Alles nur parfümiert und weichgespült: Der typische Deutsch-Österreicher, gestählt durch tiefgründelnde Kunstlieder à la Schumann und Wolf, rümpft gern die Nase über die Produkte des westlichen Nachbarn. Wenn man aber die Kleinodien von Gounod, Godard oder Massenet so singt wie Cyrille Dubois, ist da nur noch Wonne und Staunen. Der französische Tenor mit der biegsamen, in allen Lagen leicht ansprechenden Sonnenstimme ist der beste seines Fachs. Nicht nur an der musterhaften Technik liegt das, sondern auch am Stilbewusstsein.
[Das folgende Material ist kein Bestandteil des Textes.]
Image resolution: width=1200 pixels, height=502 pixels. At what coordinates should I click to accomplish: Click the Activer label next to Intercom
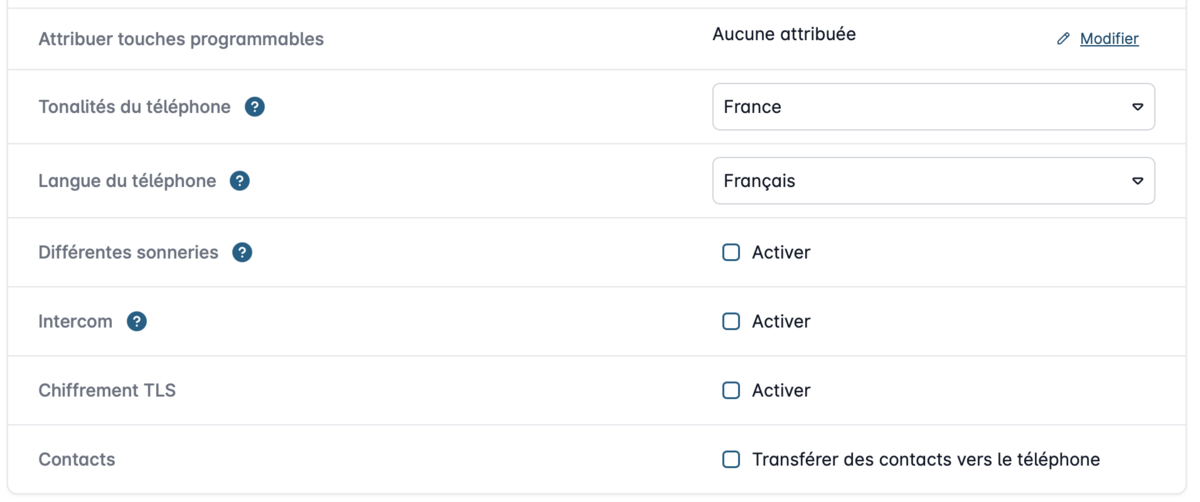[x=781, y=321]
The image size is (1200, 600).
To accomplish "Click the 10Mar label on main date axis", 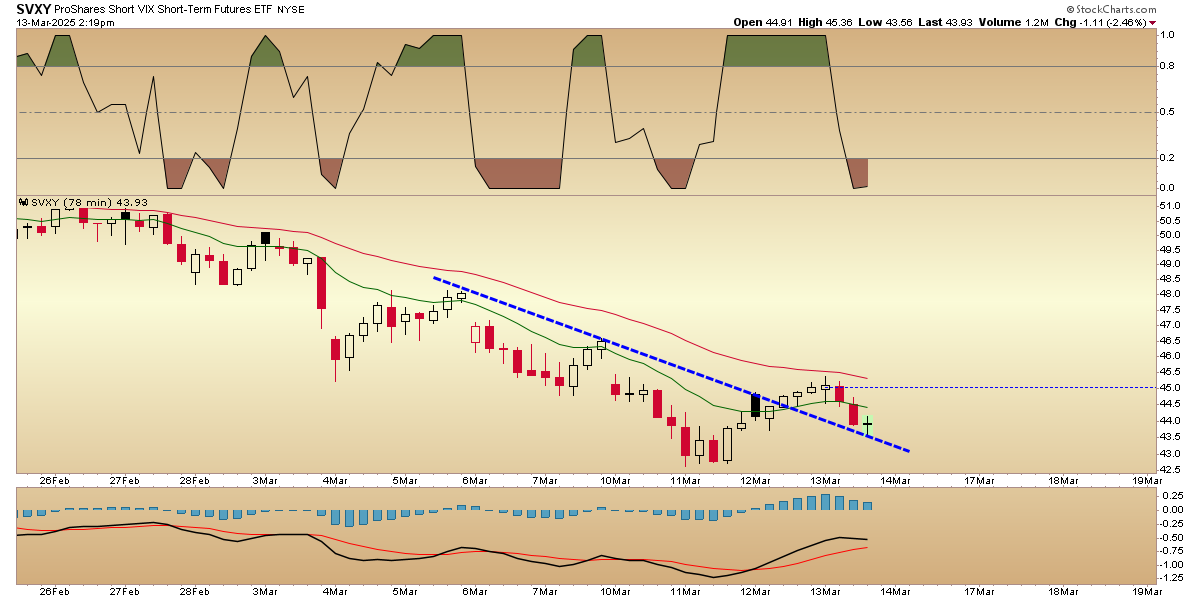I will (612, 480).
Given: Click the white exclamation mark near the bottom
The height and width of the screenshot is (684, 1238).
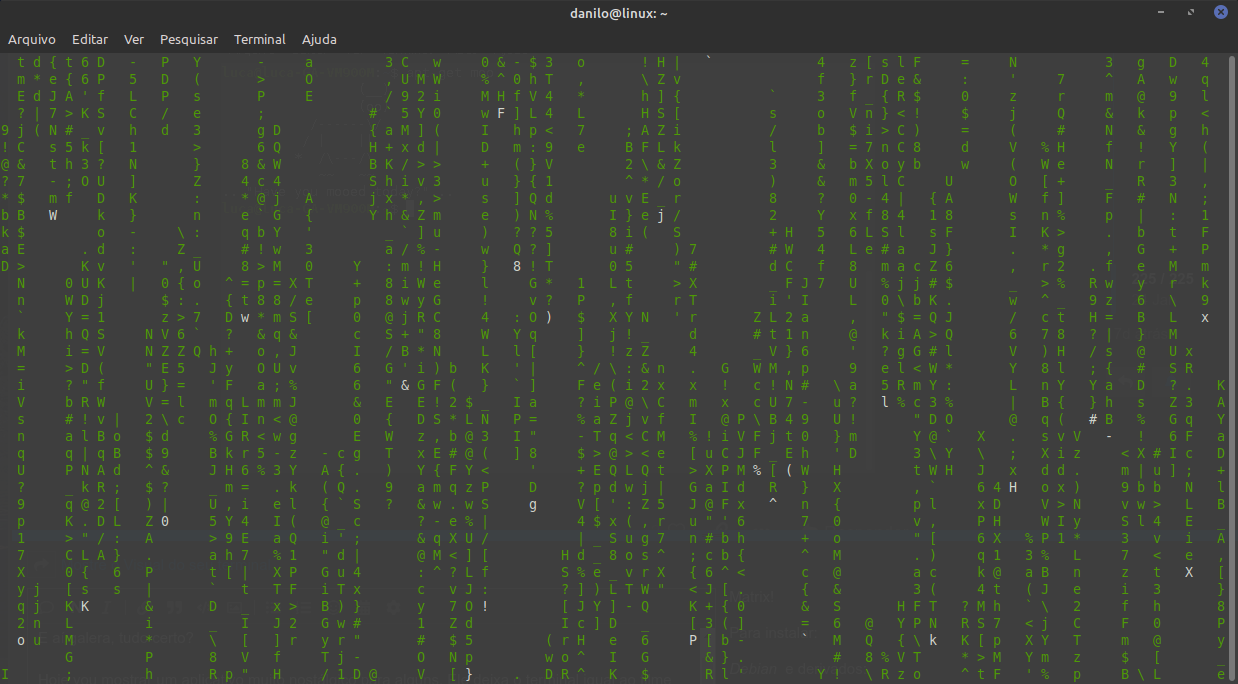Looking at the screenshot, I should point(486,606).
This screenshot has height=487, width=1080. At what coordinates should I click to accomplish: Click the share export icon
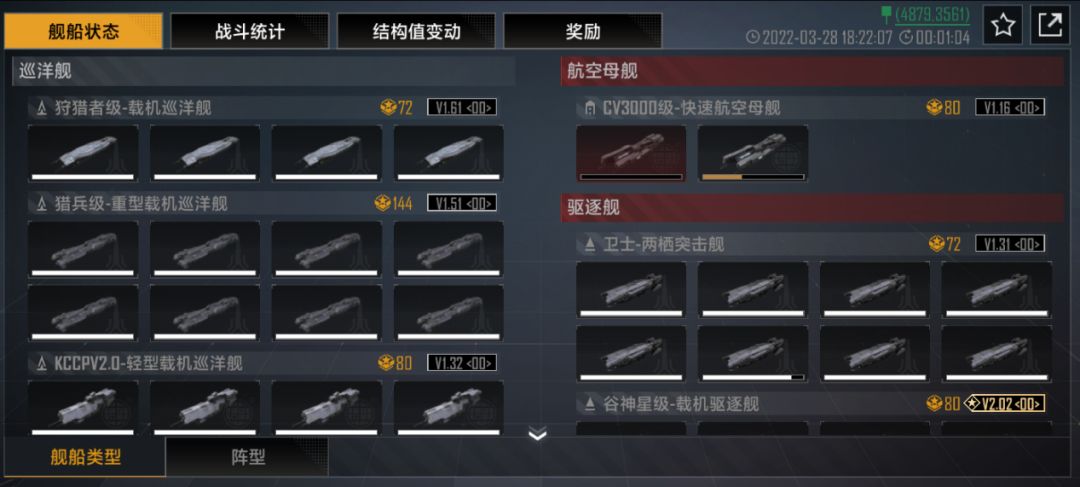click(x=1049, y=25)
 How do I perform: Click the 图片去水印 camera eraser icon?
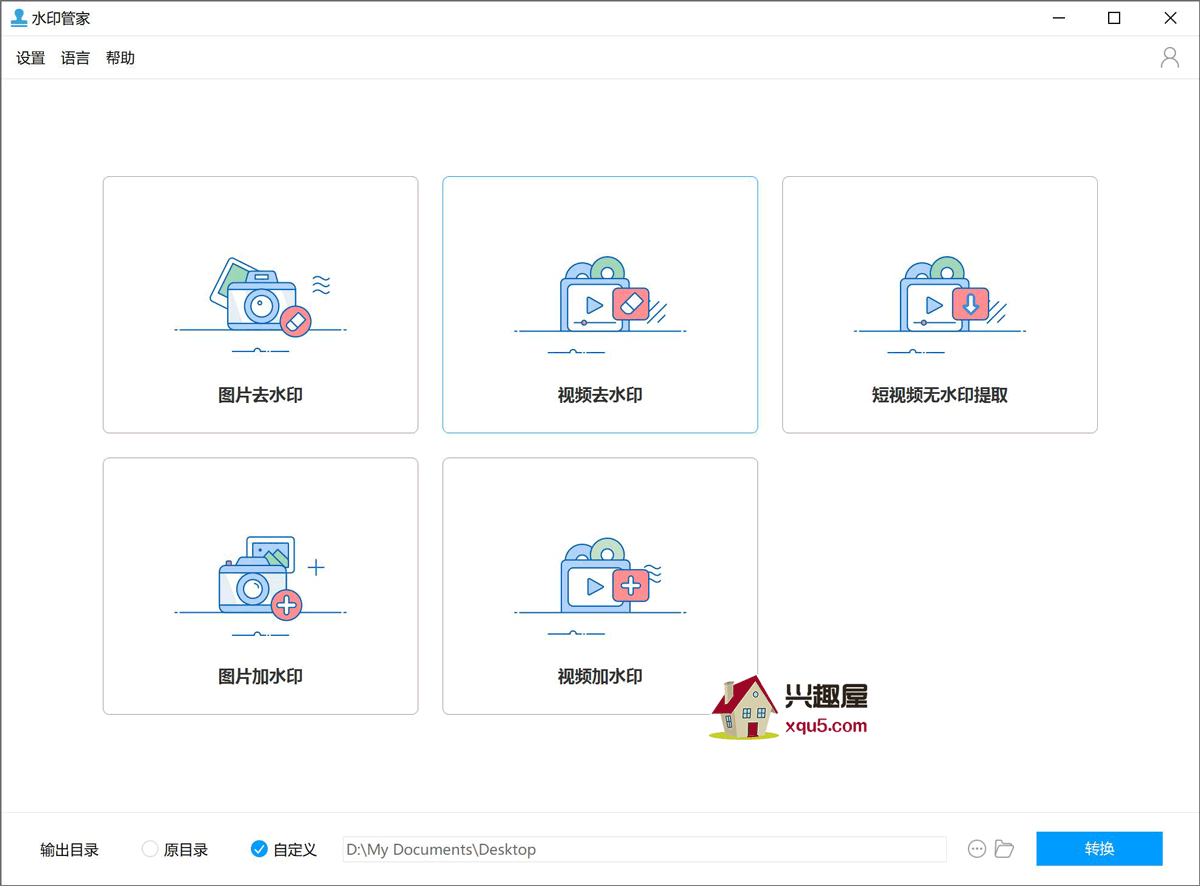tap(260, 298)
Mit dem vokalen Goldgriffel werden da die Linien nachgezeichnet. Ein singulärer, entwaffnender Nuancenkünstler. Alles klingt dabei vollkommen natürlich, die Brüsseler Philharmoniker unter Pierre Dumoussaud lassen diese Musik in gedeckten Farben schillern. Ein Album voller Entdeckungen – und das perfekte Anti-Depri-Mittel.TH
„So Poétique!“
Cyrille Dubois, Brussels Philharmonic, Pierre Dumoussaud (Alpha).